**EXERCISE**
Write the data below out again, exactly as each line reads.

[Stored records]

▶

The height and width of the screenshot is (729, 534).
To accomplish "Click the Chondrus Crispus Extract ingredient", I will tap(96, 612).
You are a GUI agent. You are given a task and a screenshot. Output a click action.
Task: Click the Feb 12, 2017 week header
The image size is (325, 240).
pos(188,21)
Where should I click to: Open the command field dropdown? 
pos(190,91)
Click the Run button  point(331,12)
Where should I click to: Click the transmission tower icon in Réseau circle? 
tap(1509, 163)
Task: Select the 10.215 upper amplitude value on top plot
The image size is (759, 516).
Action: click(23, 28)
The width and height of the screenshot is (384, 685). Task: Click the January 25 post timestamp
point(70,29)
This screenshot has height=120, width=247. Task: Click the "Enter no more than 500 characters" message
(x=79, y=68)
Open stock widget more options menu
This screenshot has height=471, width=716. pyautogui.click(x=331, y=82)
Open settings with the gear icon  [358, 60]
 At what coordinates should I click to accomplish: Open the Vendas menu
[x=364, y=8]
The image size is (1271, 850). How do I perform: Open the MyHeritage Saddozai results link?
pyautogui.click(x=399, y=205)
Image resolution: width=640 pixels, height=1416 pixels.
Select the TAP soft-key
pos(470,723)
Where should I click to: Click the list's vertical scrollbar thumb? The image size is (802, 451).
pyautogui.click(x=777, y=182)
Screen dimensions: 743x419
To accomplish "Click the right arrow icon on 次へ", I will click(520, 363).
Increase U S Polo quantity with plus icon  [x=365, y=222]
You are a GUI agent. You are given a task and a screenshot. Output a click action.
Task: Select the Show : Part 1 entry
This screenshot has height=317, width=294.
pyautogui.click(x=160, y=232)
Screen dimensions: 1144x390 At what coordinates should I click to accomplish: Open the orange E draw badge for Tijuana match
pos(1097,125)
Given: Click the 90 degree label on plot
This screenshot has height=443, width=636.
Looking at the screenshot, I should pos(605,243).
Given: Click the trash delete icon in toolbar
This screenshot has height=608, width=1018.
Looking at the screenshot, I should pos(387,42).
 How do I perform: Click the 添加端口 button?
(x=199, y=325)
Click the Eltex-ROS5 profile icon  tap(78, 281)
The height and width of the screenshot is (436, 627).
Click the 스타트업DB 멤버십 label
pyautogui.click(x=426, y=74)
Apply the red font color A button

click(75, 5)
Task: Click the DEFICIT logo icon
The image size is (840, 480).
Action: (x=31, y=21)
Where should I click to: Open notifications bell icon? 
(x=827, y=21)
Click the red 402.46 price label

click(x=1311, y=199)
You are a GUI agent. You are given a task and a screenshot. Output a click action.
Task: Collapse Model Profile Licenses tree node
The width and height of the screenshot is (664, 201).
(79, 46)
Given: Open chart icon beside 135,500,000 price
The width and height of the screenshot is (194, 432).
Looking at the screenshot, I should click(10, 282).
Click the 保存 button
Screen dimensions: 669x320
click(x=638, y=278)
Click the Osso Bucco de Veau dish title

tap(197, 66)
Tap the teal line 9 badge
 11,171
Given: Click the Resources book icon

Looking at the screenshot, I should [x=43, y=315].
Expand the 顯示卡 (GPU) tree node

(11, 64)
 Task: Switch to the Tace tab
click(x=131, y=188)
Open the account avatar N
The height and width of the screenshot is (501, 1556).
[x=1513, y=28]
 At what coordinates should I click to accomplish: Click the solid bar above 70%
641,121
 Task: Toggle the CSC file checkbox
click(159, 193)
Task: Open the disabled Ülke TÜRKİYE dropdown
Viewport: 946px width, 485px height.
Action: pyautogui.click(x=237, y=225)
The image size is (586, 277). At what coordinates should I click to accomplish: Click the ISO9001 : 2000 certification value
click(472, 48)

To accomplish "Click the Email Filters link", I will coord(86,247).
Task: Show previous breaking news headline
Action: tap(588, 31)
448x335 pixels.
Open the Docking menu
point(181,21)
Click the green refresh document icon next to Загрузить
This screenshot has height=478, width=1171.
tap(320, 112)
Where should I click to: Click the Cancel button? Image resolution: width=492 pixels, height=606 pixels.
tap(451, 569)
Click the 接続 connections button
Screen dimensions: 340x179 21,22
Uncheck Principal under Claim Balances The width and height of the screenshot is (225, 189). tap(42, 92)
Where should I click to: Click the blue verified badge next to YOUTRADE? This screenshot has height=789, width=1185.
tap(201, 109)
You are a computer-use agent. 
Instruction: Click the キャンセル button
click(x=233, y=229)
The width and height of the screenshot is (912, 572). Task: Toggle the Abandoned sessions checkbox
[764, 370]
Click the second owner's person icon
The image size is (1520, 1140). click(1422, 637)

◀

**FINISHED TASK**
The height and width of the screenshot is (729, 534).
To accomplish "Click the Chondrus Crispus Extract ingredient", I will tap(96, 612).
You are a GUI agent. You are given a task and a screenshot. Output a click action.
Task: Click the Feb 12, 2017 week header
The image size is (325, 240).
pos(188,21)
Where should I click to: Open the command field dropdown? 
pos(190,91)
Click the Run button  point(331,12)
Where should I click to: Click the transmission tower icon in Réseau circle? 
tap(1509, 163)
Task: Select the 10.215 upper amplitude value on top plot
The image size is (759, 516).
Action: click(23, 28)
The width and height of the screenshot is (384, 685). Task: Click the January 25 post timestamp
point(70,29)
This screenshot has height=120, width=247. Task: Click the "Enter no more than 500 characters" message
(x=79, y=68)
Open stock widget more options menu
This screenshot has height=471, width=716. pyautogui.click(x=331, y=82)
Open settings with the gear icon  [358, 60]
 At what coordinates should I click to accomplish: Open the Vendas menu
[x=364, y=8]
The image size is (1271, 850). How do I perform: Open the MyHeritage Saddozai results link?
pyautogui.click(x=399, y=205)
Image resolution: width=640 pixels, height=1416 pixels.
Select the TAP soft-key
pos(470,723)
Where should I click to: Click the list's vertical scrollbar thumb? The image size is (802, 451).
pyautogui.click(x=777, y=182)
Screen dimensions: 743x419
To accomplish "Click the right arrow icon on 次へ", I will click(520, 363).
Increase U S Polo quantity with plus icon  [x=365, y=222]
You are a GUI agent. You are given a task and a screenshot. Output a click action.
Task: Select the Show : Part 1 entry
This screenshot has height=317, width=294.
pyautogui.click(x=160, y=232)
Screen dimensions: 1144x390 At what coordinates should I click to accomplish: Open the orange E draw badge for Tijuana match
pos(1097,125)
Given: Click the 90 degree label on plot
This screenshot has height=443, width=636.
Looking at the screenshot, I should pos(605,243).
Given: Click the trash delete icon in toolbar
This screenshot has height=608, width=1018.
Looking at the screenshot, I should pos(387,42).
 How do I perform: Click the 添加端口 button?
(x=199, y=325)
Click the Eltex-ROS5 profile icon  tap(78, 281)
The height and width of the screenshot is (436, 627).
Click the 스타트업DB 멤버십 label
pyautogui.click(x=426, y=74)
Apply the red font color A button

click(75, 5)
Task: Click the DEFICIT logo icon
The image size is (840, 480).
Action: (x=31, y=21)
Where should I click to: Open notifications bell icon? 
(x=827, y=21)
Click the red 402.46 price label

click(x=1311, y=199)
You are a GUI agent. You are given a task and a screenshot. Output a click action.
Task: Collapse Model Profile Licenses tree node
The width and height of the screenshot is (664, 201).
(79, 46)
Given: Open chart icon beside 135,500,000 price
The width and height of the screenshot is (194, 432).
Looking at the screenshot, I should click(10, 282).
Click the 保存 button
Screen dimensions: 669x320
click(x=638, y=278)
Click the Osso Bucco de Veau dish title

tap(197, 66)
Tap the teal line 9 badge
 11,171
Given: Click the Resources book icon

Looking at the screenshot, I should [x=43, y=315].
Expand the 顯示卡 (GPU) tree node

(11, 64)
 Task: Switch to the Tace tab
click(x=131, y=188)
Open the account avatar N
The height and width of the screenshot is (501, 1556).
[x=1513, y=28]
 At what coordinates should I click to accomplish: Click the solid bar above 70%
641,121
 Task: Toggle the CSC file checkbox
click(159, 193)
Task: Open the disabled Ülke TÜRKİYE dropdown
Viewport: 946px width, 485px height.
Action: pyautogui.click(x=237, y=225)
The image size is (586, 277). At what coordinates should I click to accomplish: Click the ISO9001 : 2000 certification value
click(472, 48)

To accomplish "Click the Email Filters link", I will coord(86,247).
Task: Show previous breaking news headline
Action: tap(588, 31)
448x335 pixels.
Open the Docking menu
point(181,21)
Click the green refresh document icon next to Загрузить
This screenshot has height=478, width=1171.
tap(320, 112)
Where should I click to: Click the Cancel button? Image resolution: width=492 pixels, height=606 pixels.
tap(451, 569)
Click the 接続 connections button
Screen dimensions: 340x179 21,22
Uncheck Principal under Claim Balances The width and height of the screenshot is (225, 189). tap(42, 92)
Where should I click to: Click the blue verified badge next to YOUTRADE? This screenshot has height=789, width=1185.
tap(201, 109)
You are a computer-use agent. 
Instruction: Click the キャンセル button
click(x=233, y=229)
The width and height of the screenshot is (912, 572). Task: Toggle the Abandoned sessions checkbox
[764, 370]
Click the second owner's person icon
The image size is (1520, 1140). click(1422, 637)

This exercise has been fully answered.